Colorado Libertarian Party v. Secretary of State of Colo., 90SA382

Decision Date07 October 1991
Docket NumberNo. 90SA382,90SA382
Citation817 P.2d 998
PartiesCOLORADO LIBERTARIAN PARTY and Robin Heid, Petitioners-Appellants, v. SECRETARY OF STATE OF COLORADO, Natalie Meyer, in her official capacity and not individually, Respondent-Appellee.
CourtColorado Supreme Court

Davis, Graham & Stubbs, Karen L. Page, Denver, for petitioners-appellants.

Gale A. Norton, Atty. Gen., Timothy K. Tymkovich, Sol. Gen., Raymond T. Slaughter, Chief Deputy Atty. Gen., Maurice Knaizer, Deputy Atty. Gen., Denver, for respondent-appellee.

Justice VOLLACK delivered the Opinion of the Court.

Appellants, the Colorado Libertarian Party (CLP) and Robin Heid (Heid), appeal the district court's ruling that the unaffiliation requirement in section 1-4-801(1)(i), 1B C.R.S. (1980), of the Colorado Election Code of 1980 does not violate appellants' right to political association, U.S. Const. amends. I & XIV; Colo. Const. art. II, § 5, or their right to equal protection of the laws, U.S. Const. amend. XIV; Colo. Const. art. II, § 25. We affirm. 1

I.

This action arises from appellant Heid's efforts to become the CLP candidate in the 1990 Colorado gubernatorial election. The CLP is the Colorado affiliate of the national Libertarian Party and is a "qualified political organization" within the meaning of Colorado Secretary of State Rule 16, 8 C.C.R. 1505-1 (1984). 2 The CLP has adopted a constitution and by-laws that outline its membership requirements and procedures for nominating CLP candidates. Membership in the organization occurs when an applicant either registers as a Libertarian voter in Colorado or pays the requisite membership fee established by the CLP Board of Directors, or both. The only requirement imposed on prospective CLP candidates is the submission of a signed statement by the candidate that he or she does not believe in or advocate the initiation of force as a means of achieving political or social goals.
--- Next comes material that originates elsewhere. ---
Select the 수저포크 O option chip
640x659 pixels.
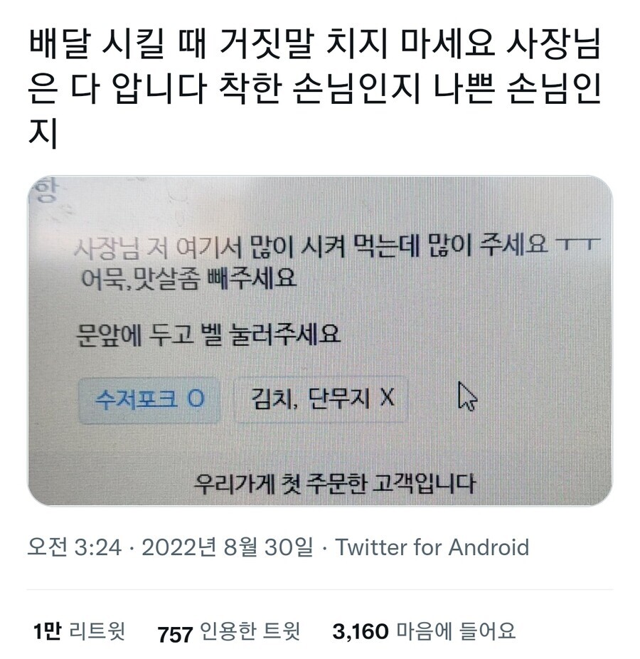[149, 400]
Heid has been registered as a member of the Colorado Republican Party since April 25, 1980. On May 27, 1988, Heid also became a member of the CLP by paying a $25 membership fee to the CLP finance chairman, which entitled Heid to membership in the CLP for one year. In 1988, Heid circulated a petition for nomination as the CLP candidate for the First Congressional District, but did not receive a sufficient number of signatures to be placed on the ballot. On April 21, 1990, Heid renewed his CLP membership by paying the $25 fee. In convention on that same day, the CLP nominated Heid as its candidate for Governor of Colorado in the 1990 gubernatorial election. At the time of Heid's nomination, he was both a member of the CLP pursuant to its by-laws and constitution and a member of the Republican Party by virtue of his registered affiliation with that party.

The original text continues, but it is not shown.